What you are asked to do => Write the data below out again, with each line matching the original.

Given data =>
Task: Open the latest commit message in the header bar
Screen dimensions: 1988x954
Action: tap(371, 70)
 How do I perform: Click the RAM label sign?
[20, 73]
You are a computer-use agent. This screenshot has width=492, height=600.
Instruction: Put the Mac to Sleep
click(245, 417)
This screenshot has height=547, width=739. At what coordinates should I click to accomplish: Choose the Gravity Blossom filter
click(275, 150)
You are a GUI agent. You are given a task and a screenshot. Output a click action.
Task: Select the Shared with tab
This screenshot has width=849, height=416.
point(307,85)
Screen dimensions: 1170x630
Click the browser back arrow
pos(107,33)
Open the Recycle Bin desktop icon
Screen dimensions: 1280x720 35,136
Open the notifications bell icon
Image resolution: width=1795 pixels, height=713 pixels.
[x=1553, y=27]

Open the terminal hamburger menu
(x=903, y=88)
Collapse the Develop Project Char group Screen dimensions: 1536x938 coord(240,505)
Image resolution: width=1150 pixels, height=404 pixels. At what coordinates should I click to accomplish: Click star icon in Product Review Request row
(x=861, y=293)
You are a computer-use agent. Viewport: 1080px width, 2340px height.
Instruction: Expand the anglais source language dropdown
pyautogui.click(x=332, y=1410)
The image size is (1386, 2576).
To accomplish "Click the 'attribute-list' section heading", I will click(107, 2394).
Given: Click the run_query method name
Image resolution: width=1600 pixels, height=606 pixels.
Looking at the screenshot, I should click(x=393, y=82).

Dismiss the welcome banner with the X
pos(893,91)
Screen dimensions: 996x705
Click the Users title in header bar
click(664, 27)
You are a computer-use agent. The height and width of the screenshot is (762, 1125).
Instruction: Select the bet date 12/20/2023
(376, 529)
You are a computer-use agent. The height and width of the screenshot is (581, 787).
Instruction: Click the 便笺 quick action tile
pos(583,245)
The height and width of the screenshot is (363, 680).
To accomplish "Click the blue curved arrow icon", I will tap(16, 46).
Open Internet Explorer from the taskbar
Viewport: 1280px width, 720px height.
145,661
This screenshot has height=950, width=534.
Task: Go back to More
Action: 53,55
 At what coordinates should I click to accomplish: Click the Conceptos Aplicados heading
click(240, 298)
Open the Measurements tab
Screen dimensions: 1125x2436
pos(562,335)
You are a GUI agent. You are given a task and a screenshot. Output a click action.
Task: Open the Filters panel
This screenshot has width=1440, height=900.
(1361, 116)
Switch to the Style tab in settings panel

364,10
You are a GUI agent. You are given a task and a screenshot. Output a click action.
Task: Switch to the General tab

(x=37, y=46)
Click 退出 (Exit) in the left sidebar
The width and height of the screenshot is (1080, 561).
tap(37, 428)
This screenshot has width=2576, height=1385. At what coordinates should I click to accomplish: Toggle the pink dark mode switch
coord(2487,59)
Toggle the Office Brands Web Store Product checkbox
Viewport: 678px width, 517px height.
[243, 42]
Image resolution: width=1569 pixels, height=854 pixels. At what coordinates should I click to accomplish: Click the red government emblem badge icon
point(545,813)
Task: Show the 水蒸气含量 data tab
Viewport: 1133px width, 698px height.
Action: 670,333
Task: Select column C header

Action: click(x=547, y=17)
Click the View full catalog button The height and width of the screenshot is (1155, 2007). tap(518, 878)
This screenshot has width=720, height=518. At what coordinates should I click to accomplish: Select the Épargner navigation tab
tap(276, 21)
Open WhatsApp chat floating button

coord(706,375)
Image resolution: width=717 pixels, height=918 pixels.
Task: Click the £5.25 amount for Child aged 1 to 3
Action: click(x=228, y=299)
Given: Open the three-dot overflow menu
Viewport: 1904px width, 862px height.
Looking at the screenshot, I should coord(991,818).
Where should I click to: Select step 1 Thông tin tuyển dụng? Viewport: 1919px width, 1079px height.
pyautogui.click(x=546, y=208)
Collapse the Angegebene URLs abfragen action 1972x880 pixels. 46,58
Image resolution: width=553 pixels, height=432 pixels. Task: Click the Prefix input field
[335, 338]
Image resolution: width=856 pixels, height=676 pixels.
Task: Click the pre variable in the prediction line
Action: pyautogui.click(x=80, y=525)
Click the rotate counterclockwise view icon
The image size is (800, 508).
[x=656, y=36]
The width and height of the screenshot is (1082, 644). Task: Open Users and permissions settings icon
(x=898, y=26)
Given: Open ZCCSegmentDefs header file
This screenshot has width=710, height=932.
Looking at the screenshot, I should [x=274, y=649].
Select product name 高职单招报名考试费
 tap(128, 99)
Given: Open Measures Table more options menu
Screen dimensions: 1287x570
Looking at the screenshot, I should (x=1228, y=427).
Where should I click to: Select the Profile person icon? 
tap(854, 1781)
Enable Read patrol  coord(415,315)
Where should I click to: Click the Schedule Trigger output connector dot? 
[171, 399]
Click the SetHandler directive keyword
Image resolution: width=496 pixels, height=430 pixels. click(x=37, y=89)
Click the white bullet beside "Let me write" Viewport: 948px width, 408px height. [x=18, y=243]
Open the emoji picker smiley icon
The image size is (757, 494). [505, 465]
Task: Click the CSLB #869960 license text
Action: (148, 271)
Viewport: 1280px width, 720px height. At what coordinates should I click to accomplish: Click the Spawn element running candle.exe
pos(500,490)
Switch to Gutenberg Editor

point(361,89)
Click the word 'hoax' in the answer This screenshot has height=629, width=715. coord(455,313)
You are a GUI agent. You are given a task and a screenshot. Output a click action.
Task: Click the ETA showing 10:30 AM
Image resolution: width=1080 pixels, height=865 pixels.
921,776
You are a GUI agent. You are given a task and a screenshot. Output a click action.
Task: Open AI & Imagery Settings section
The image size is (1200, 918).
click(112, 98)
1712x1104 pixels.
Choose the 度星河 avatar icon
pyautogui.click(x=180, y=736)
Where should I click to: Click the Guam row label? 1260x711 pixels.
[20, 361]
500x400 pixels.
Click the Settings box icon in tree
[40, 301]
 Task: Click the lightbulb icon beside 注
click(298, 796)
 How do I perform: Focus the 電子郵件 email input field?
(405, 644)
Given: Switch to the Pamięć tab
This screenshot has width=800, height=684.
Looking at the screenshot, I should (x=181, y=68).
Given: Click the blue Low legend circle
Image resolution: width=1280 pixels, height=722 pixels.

Answer to this problem =>
Task: Open the latest commit message in the header bar
Screen dimensions: 1988x954
Action: tap(371, 70)
 How do I perform: Click the RAM label sign?
[20, 73]
You are a computer-use agent. This screenshot has width=492, height=600.
Instruction: Put the Mac to Sleep
click(245, 417)
This screenshot has height=547, width=739. At what coordinates should I click to accomplish: Choose the Gravity Blossom filter
click(275, 150)
You are a GUI agent. You are given a task and a screenshot. Output a click action.
Task: Select the Shared with tab
This screenshot has width=849, height=416.
point(307,85)
Screen dimensions: 1170x630
Click the browser back arrow
pos(107,33)
Open the Recycle Bin desktop icon
Screen dimensions: 1280x720 35,136
Open the notifications bell icon
Image resolution: width=1795 pixels, height=713 pixels.
[x=1553, y=27]

Open the terminal hamburger menu
(x=903, y=88)
Collapse the Develop Project Char group Screen dimensions: 1536x938 coord(240,505)
Image resolution: width=1150 pixels, height=404 pixels. At what coordinates should I click to accomplish: Click star icon in Product Review Request row
(x=861, y=293)
You are a computer-use agent. Viewport: 1080px width, 2340px height.
Instruction: Expand the anglais source language dropdown
pyautogui.click(x=332, y=1410)
The image size is (1386, 2576).
To accomplish "Click the 'attribute-list' section heading", I will click(107, 2394).
Given: Click the run_query method name
Image resolution: width=1600 pixels, height=606 pixels.
Looking at the screenshot, I should click(x=393, y=82).

Dismiss the welcome banner with the X
pos(893,91)
Screen dimensions: 996x705
Click the Users title in header bar
click(664, 27)
You are a computer-use agent. The height and width of the screenshot is (762, 1125).
Instruction: Select the bet date 12/20/2023
(376, 529)
You are a computer-use agent. The height and width of the screenshot is (581, 787).
Instruction: Click the 便笺 quick action tile
pos(583,245)
The height and width of the screenshot is (363, 680).
To accomplish "Click the blue curved arrow icon", I will tap(16, 46).
Open Internet Explorer from the taskbar
Viewport: 1280px width, 720px height.
145,661
This screenshot has height=950, width=534.
Task: Go back to More
Action: 53,55
 At what coordinates should I click to accomplish: Click the Conceptos Aplicados heading
click(240, 298)
Open the Measurements tab
Screen dimensions: 1125x2436
pos(562,335)
You are a GUI agent. You are given a task and a screenshot. Output a click action.
Task: Open the Filters panel
This screenshot has width=1440, height=900.
(1361, 116)
Switch to the Style tab in settings panel

364,10
You are a GUI agent. You are given a task and a screenshot. Output a click action.
Task: Switch to the General tab

(x=37, y=46)
Click 退出 (Exit) in the left sidebar
The width and height of the screenshot is (1080, 561).
tap(37, 428)
This screenshot has width=2576, height=1385. At what coordinates should I click to accomplish: Toggle the pink dark mode switch
coord(2487,59)
Toggle the Office Brands Web Store Product checkbox
Viewport: 678px width, 517px height.
[243, 42]
Image resolution: width=1569 pixels, height=854 pixels. At what coordinates should I click to accomplish: Click the red government emblem badge icon
point(545,813)
Task: Show the 水蒸气含量 data tab
Viewport: 1133px width, 698px height.
Action: 670,333
Task: Select column C header

Action: click(x=547, y=17)
Click the View full catalog button The height and width of the screenshot is (1155, 2007). tap(518, 878)
This screenshot has width=720, height=518. At what coordinates should I click to accomplish: Select the Épargner navigation tab
tap(276, 21)
Open WhatsApp chat floating button

coord(706,375)
Image resolution: width=717 pixels, height=918 pixels.
Task: Click the £5.25 amount for Child aged 1 to 3
Action: click(x=228, y=299)
Given: Open the three-dot overflow menu
Viewport: 1904px width, 862px height.
Looking at the screenshot, I should coord(991,818).
Where should I click to: Select step 1 Thông tin tuyển dụng? Viewport: 1919px width, 1079px height.
pyautogui.click(x=546, y=208)
Collapse the Angegebene URLs abfragen action 1972x880 pixels. 46,58
Image resolution: width=553 pixels, height=432 pixels. Task: Click the Prefix input field
[335, 338]
Image resolution: width=856 pixels, height=676 pixels.
Task: Click the pre variable in the prediction line
Action: pyautogui.click(x=80, y=525)
Click the rotate counterclockwise view icon
The image size is (800, 508).
[x=656, y=36]
The width and height of the screenshot is (1082, 644). Task: Open Users and permissions settings icon
(x=898, y=26)
Given: Open ZCCSegmentDefs header file
This screenshot has width=710, height=932.
Looking at the screenshot, I should [x=274, y=649].
Select product name 高职单招报名考试费
 tap(128, 99)
Given: Open Measures Table more options menu
Screen dimensions: 1287x570
Looking at the screenshot, I should (x=1228, y=427).
Where should I click to: Select the Profile person icon? 
tap(854, 1781)
Enable Read patrol  coord(415,315)
Where should I click to: Click the Schedule Trigger output connector dot? 
[171, 399]
Click the SetHandler directive keyword
Image resolution: width=496 pixels, height=430 pixels. click(x=37, y=89)
Click the white bullet beside "Let me write" Viewport: 948px width, 408px height. [x=18, y=243]
Open the emoji picker smiley icon
The image size is (757, 494). [505, 465]
Task: Click the CSLB #869960 license text
Action: (148, 271)
Viewport: 1280px width, 720px height. At what coordinates should I click to accomplish: Click the Spawn element running candle.exe
pos(500,490)
Switch to Gutenberg Editor

point(361,89)
Click the word 'hoax' in the answer This screenshot has height=629, width=715. coord(455,313)
You are a GUI agent. You are given a task and a screenshot. Output a click action.
Task: Click the ETA showing 10:30 AM
Image resolution: width=1080 pixels, height=865 pixels.
921,776
You are a GUI agent. You are given a task and a screenshot. Output a click action.
Task: Open AI & Imagery Settings section
The image size is (1200, 918).
click(112, 98)
1712x1104 pixels.
Choose the 度星河 avatar icon
pyautogui.click(x=180, y=736)
Where should I click to: Click the Guam row label? 1260x711 pixels.
[20, 361]
500x400 pixels.
Click the Settings box icon in tree
[40, 301]
 Task: Click the lightbulb icon beside 注
click(298, 796)
 How do I perform: Focus the 電子郵件 email input field?
(405, 644)
Given: Switch to the Pamięć tab
This screenshot has width=800, height=684.
Looking at the screenshot, I should (x=181, y=68).
Given: Click the blue Low legend circle
Image resolution: width=1280 pixels, height=722 pixels.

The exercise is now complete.